Mrs. dubose character analysis: a surprisingly complicated character

See in the mind’s eye an onion, one with multiple layers more precisely. Peeling the skin and exposing the layers of the onion slowly working towards the core of it. Each second passing each layer is getting peeled off and then going into another layer and so on, much like getting to know a person. Mrs. Henry Lafayette Dubose is illustrated as a soul-sucking superannuated woman when the audience first catches a glimpse of her and her actions. However, as the novel proceeds the audience begins to unravel her layers and learns that though she may have a fiery demeanor, Mrs. Dubose is fighting and suffering to be beholden to nobody but is still, in a sign of her intolerance, grasping on to white tradition. Shifting the reader’s perspective of Mrs. Dubose from a heartless, aging, repulsive racist to a determined fighter, one may say getting to know Mrs. Dubose is like an onion, layered.

SOURCE DATA:

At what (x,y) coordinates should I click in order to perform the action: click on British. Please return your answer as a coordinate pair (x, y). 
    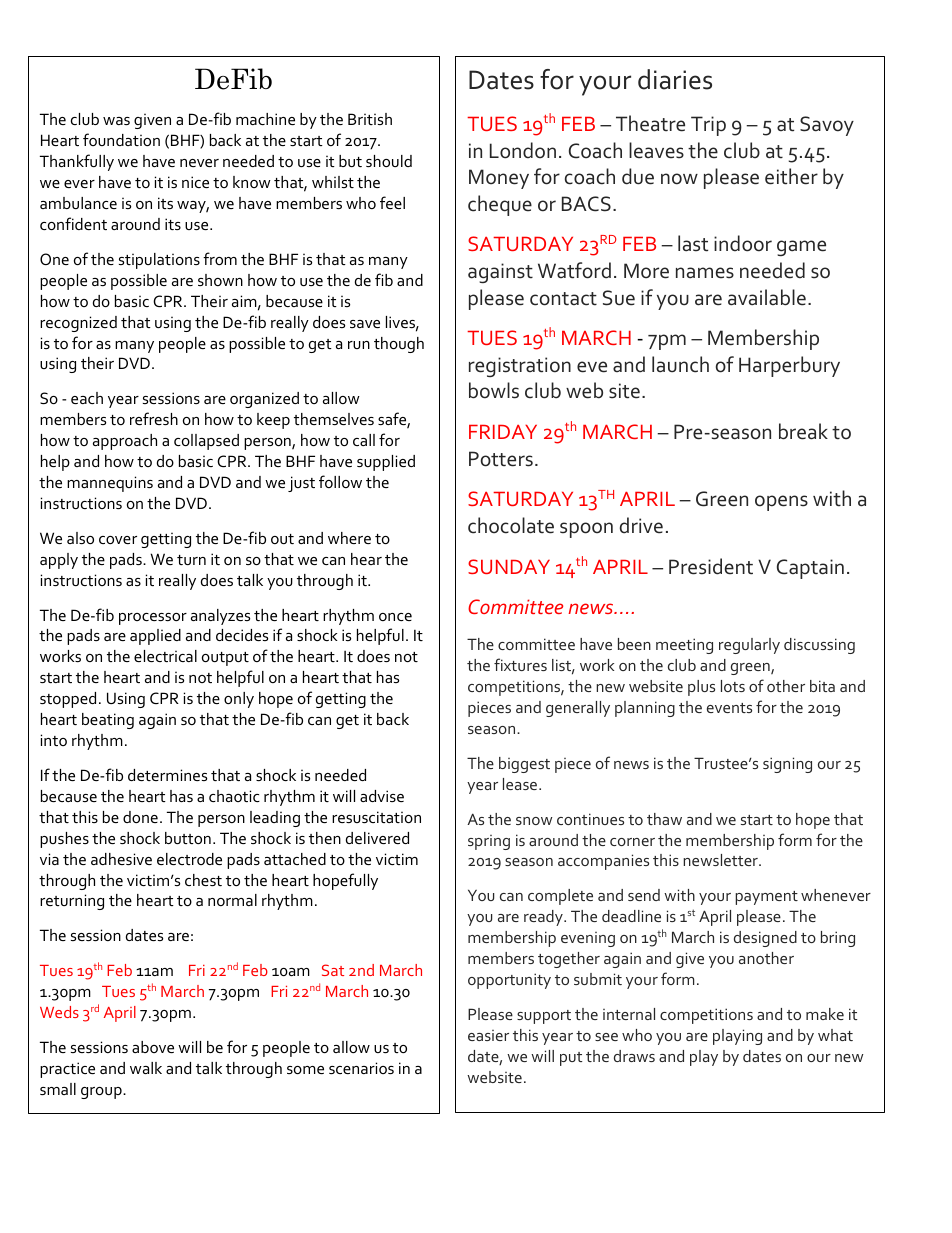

PROBLEMS:
[1] What full name does the character analysis give for Mrs. Dubose?
[2] Translate this sentence from the character analysis into Spanish: "Mrs. Henry Lafayette Dubose is illustrated as a soul-sucking superannuated woman when the audience first catches a glimpse of her and her actions."

WORKED ANSWERS:
[1] Mrs. Henry Lafayette Dubose.

[2] La señora Henry Lafayette Dubose aparece retratada como una anciana que absorbe el alma cuando el público tiene un primer atisbo de ella y de sus acciones.